With an Obsidian vault configured, you can also persist setlists as notes: import_setlist loads a setlist note and builds each track's recipe into TD, and export_setlist_to_vault writes the COMP's stored cues back out as a setlist note.

"Run a setlist: clip A for 30 s, clip B for 45 s, clip C for 60 s, crossfade 2 s between each, loop at the end, and show the HUD."

Beat-locked sequencing & cue composition

When the order should follow the music rather than the clock:

  • create_cue_sequencer (Layer 2) plays ordered steps (each a cue plus a bar/beat count) quantized to the global tempo, with live Step / Active / Rate / Loop controls.
  • create_phrase_locked_cue_engine (Layer 1) queues incoming cue pulses FIFO and fires them on the next phrase boundary (1/2/4/8/…/64 bars), so a hit triggered anywhere lands cleanly on the next phrase.
  • create_set_navigator (Layer 1) is a hands-light, QLab-style stage navigator — step through an ordered list of scene/cue names with Index / Next / Prev / Go controls, recalling each via manage_cue.
  • create_clip_launcher (Layer 2) lays cues out as a rows × cols button grid that recalls or morphs on tap.
  • create_scheduler (Layer 2) fires named timers with segments — recall a cue, set a parameter, or run a script stub — at each segment boundary.

To lock all of this to an external transport, sync_external_clock (Layer 1) wires MIDI, OSC, Ableton Link or a network tempo into a Beat CHOP, so the sequencer, phrase-lock engine and quantized morphs all follow the incoming clock.

Live safety

A show needs a kill switch that always works:

  • create_safety_blackout_chain (Layer 1) protects the master output with a deterministic fade-to-black (configurable curve and time), an optional hard-cut emergency snap, an optional hotkey and external watchdog trigger, and a symmetric fade-in recovery. It is fully parameter-driven — no Python at cook time — so it stays safe even with TDMCP_BRIDGE_ALLOW_EXEC=0.
  • create_panic (Layer 2) adds a per-source kill + freeze: a Blackout toggle that drives brightness to zero and a Freeze toggle that holds the last frame.

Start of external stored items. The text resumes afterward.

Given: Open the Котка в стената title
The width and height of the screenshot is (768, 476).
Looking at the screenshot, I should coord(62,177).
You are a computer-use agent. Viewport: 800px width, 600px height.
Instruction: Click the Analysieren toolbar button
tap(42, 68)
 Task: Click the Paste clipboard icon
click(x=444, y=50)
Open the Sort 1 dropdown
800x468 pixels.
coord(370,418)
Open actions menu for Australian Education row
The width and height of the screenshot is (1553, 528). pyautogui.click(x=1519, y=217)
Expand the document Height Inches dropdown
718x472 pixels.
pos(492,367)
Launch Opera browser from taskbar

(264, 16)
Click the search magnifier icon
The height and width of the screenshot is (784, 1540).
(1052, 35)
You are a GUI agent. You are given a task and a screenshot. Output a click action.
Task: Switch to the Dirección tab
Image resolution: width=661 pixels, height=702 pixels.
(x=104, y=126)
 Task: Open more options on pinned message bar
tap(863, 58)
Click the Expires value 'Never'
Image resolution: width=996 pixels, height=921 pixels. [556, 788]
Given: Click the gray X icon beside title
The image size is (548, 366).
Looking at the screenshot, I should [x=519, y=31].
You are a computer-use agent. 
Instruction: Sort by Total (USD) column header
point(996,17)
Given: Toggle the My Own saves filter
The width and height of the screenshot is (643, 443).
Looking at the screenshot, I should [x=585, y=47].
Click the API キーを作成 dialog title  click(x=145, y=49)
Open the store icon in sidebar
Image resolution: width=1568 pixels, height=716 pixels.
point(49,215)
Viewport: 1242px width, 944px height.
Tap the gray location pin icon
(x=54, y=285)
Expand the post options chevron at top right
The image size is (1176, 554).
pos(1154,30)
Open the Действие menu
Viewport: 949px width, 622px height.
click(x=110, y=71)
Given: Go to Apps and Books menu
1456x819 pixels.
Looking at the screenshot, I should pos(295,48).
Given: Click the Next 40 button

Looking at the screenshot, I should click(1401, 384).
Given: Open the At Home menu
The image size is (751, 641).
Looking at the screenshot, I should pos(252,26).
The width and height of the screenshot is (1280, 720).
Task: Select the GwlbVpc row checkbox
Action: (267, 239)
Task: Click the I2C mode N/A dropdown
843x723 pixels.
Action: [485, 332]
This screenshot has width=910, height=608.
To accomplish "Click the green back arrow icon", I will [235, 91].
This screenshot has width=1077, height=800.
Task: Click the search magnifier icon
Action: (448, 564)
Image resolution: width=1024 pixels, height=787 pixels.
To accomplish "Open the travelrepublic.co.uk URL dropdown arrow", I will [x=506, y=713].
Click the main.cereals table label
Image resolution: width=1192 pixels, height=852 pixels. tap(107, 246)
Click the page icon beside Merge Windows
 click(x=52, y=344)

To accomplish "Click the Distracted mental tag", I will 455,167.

"Add a safety blackout on the master output with a 1.5 s ease-out fade and an armed emergency hard-cut on a hotkey."

How it fits together

scaffold_show gives you the master output and tempo clock. manage_cue stores the looks. A timeline (create_scene_timeline) or setlist (create_setlist_runner) drives the order; a sequencer (create_cue_sequencer / create_phrase_locked_cue_engine) locks it to the beat via sync_external_clock; and create_safety_blackout_chain sits last on the master so the kill switch is always in reach.